What is needed is an exact repeat of the lines from the one holding "Task: Tap the VISA card logo" through the final line of the data, with no pictures.

-------- Dataset excerpts --------

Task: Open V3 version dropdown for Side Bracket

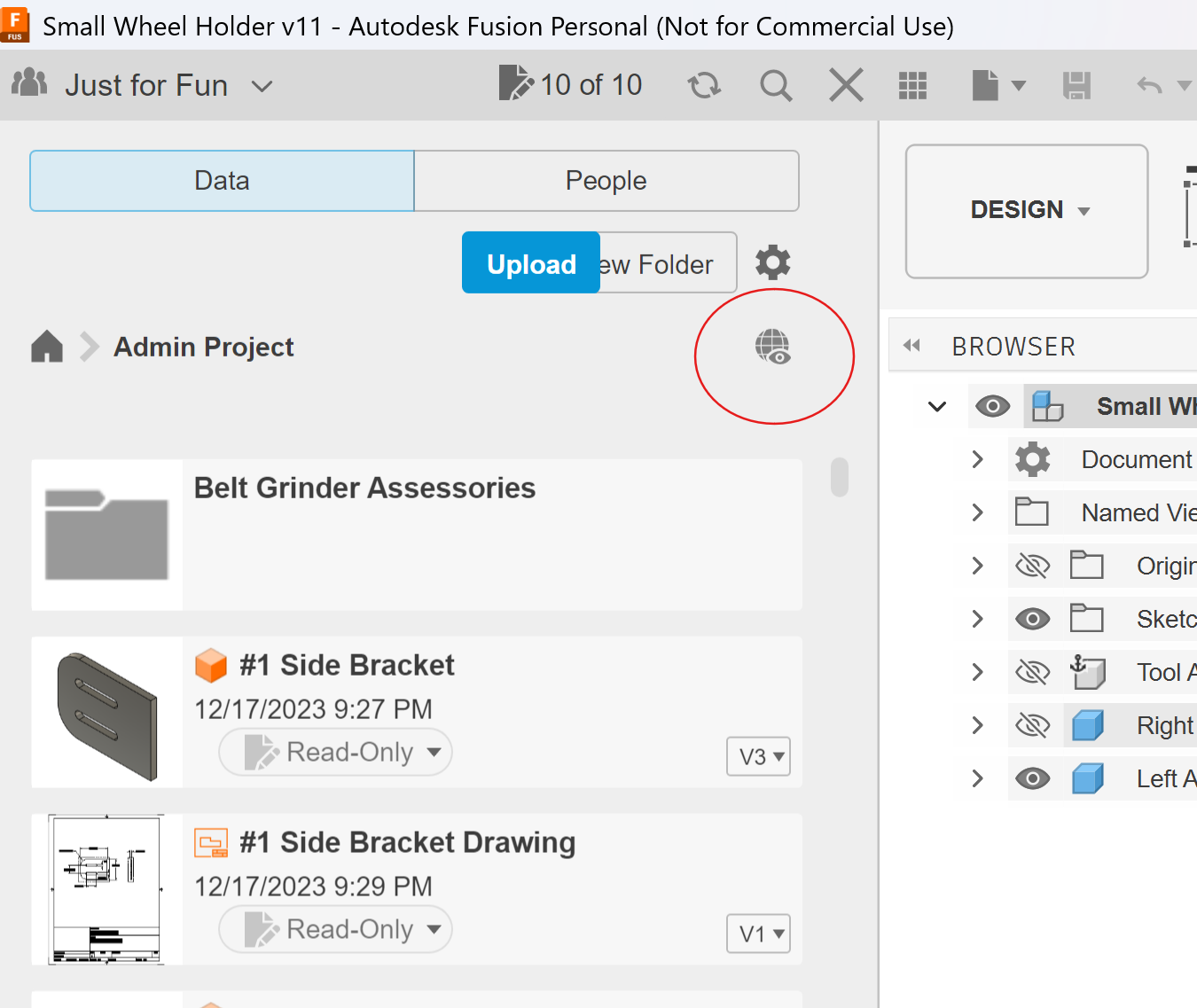Action: click(758, 756)
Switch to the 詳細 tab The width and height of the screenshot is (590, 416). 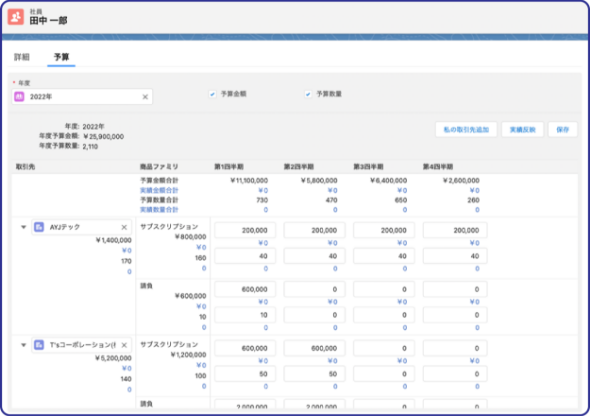[22, 57]
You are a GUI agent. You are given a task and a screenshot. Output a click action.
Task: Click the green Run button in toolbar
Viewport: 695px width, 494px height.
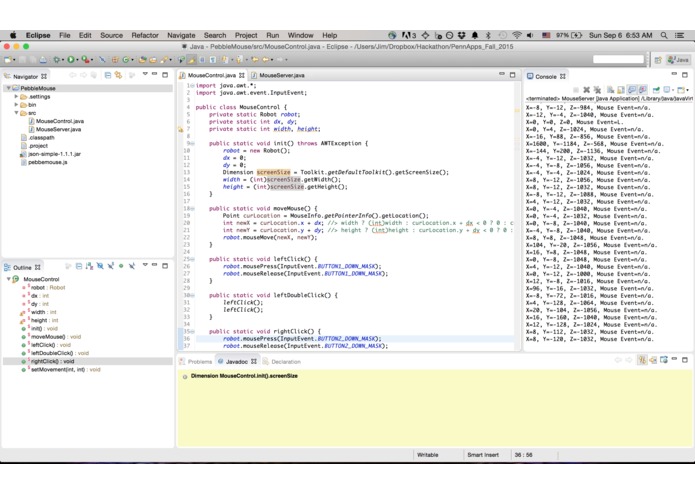(x=71, y=60)
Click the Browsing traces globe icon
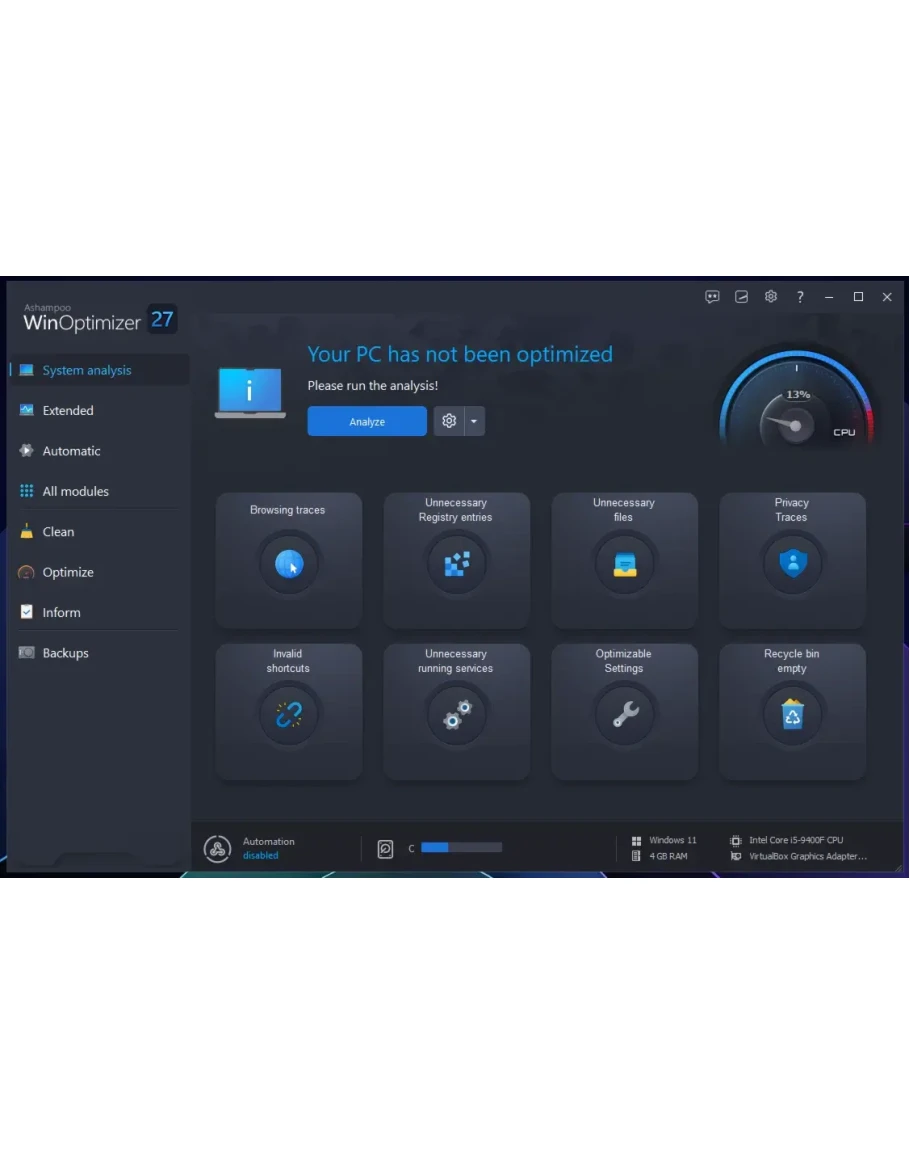Screen dimensions: 910x1155 pos(289,565)
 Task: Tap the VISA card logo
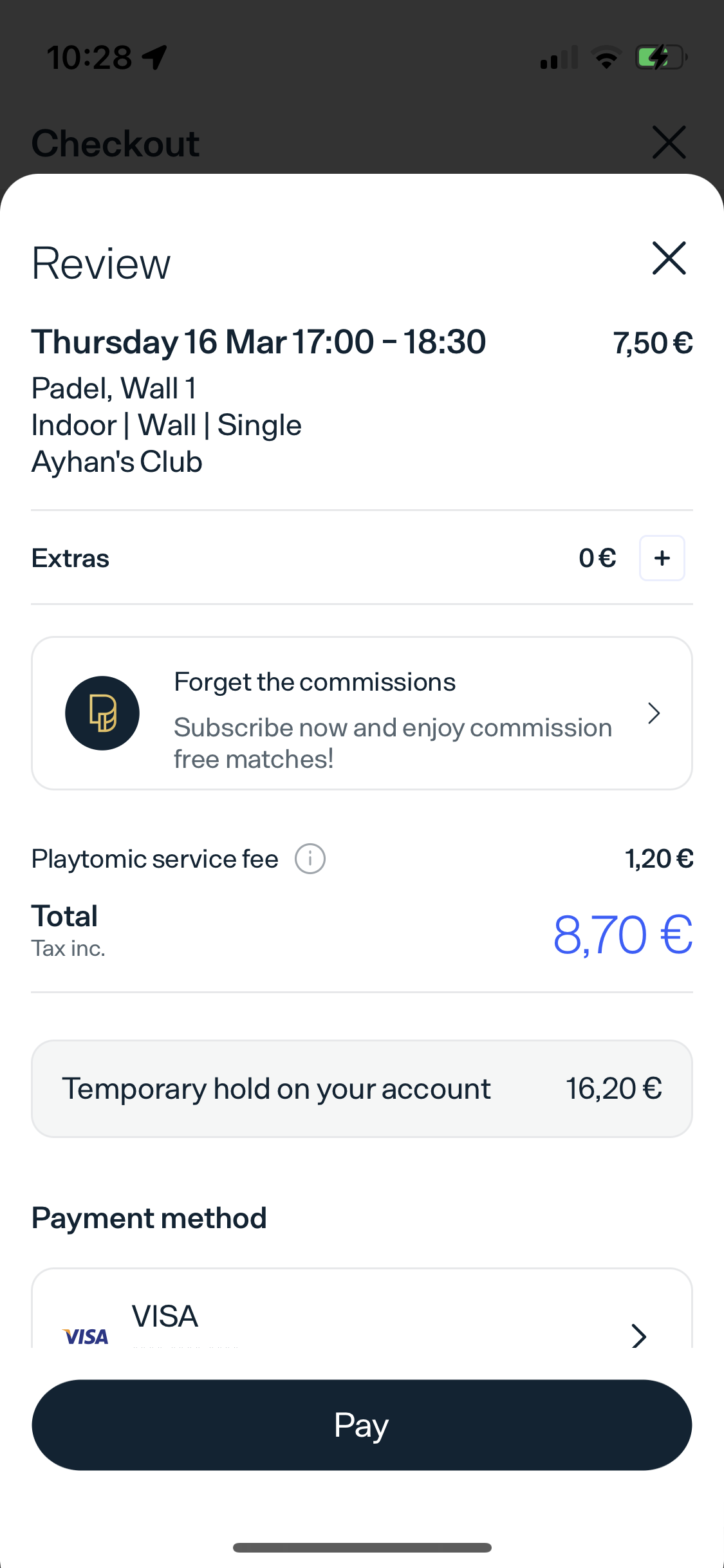86,1336
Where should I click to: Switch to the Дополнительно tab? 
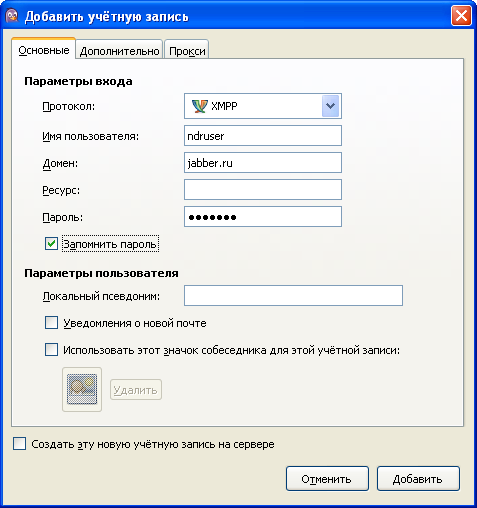coord(119,50)
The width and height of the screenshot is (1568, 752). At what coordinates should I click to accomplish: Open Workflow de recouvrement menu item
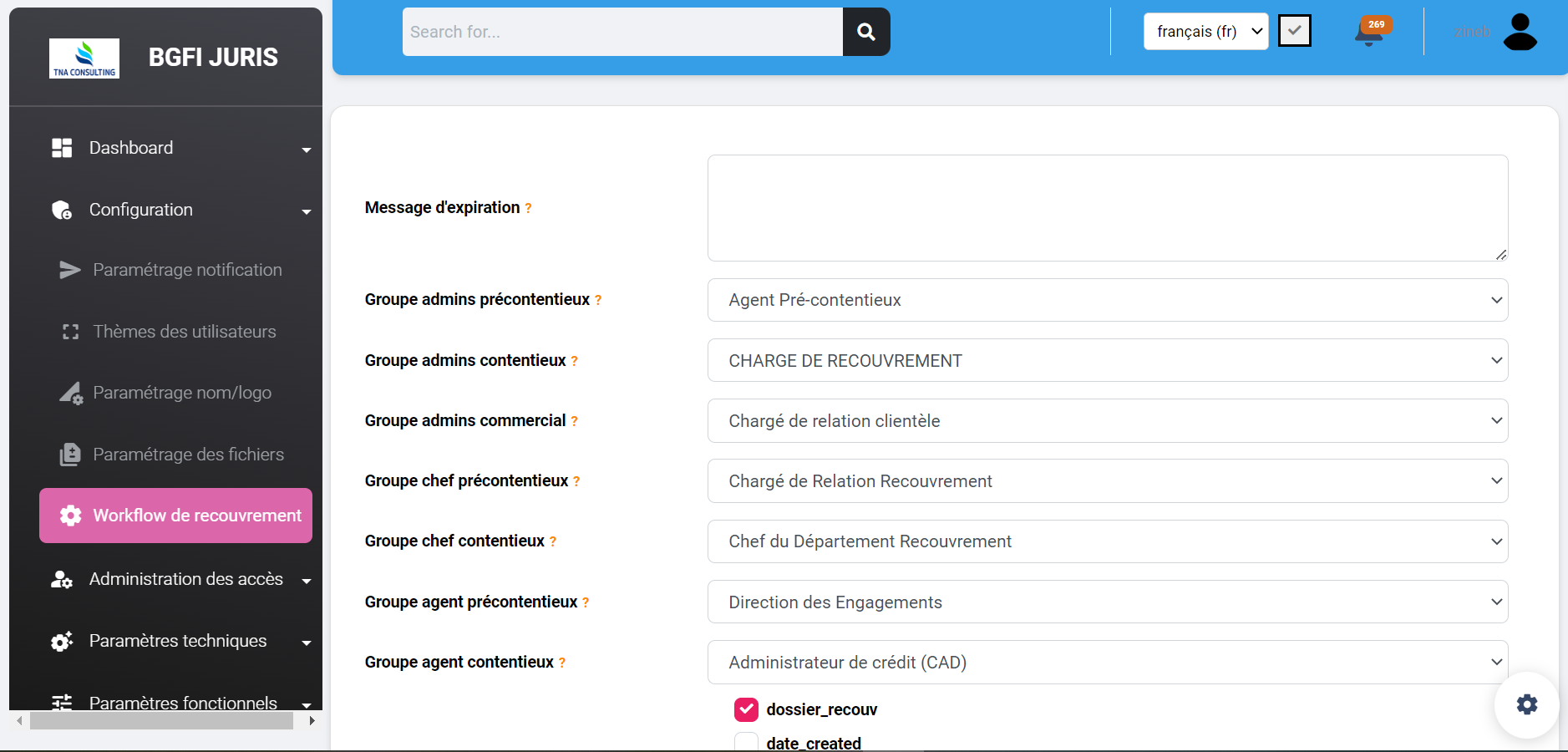coord(176,516)
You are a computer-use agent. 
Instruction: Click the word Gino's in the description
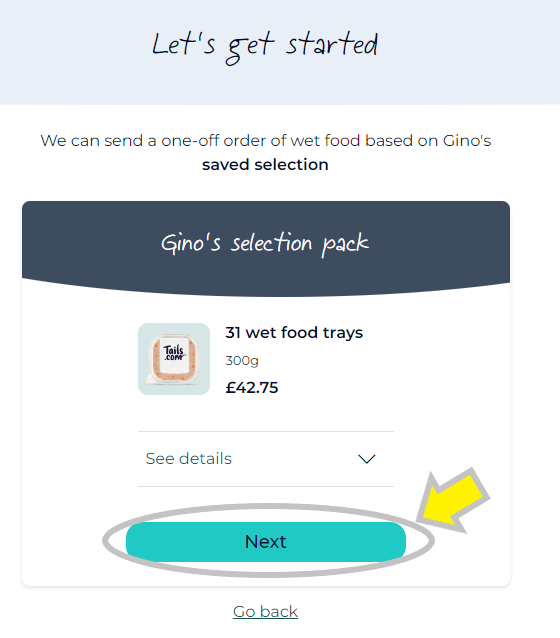(467, 140)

--------

**Reply**
 Task: Tap the VISA card logo
86,1336
Where should I click to: Switch to the Дополнительно tab? 
coord(119,50)
The width and height of the screenshot is (1568, 752). At what coordinates should I click to accomplish: Open Workflow de recouvrement menu item
coord(176,516)
You are a computer-use agent. 
Instruction: Click the word Gino's in the description
(467, 140)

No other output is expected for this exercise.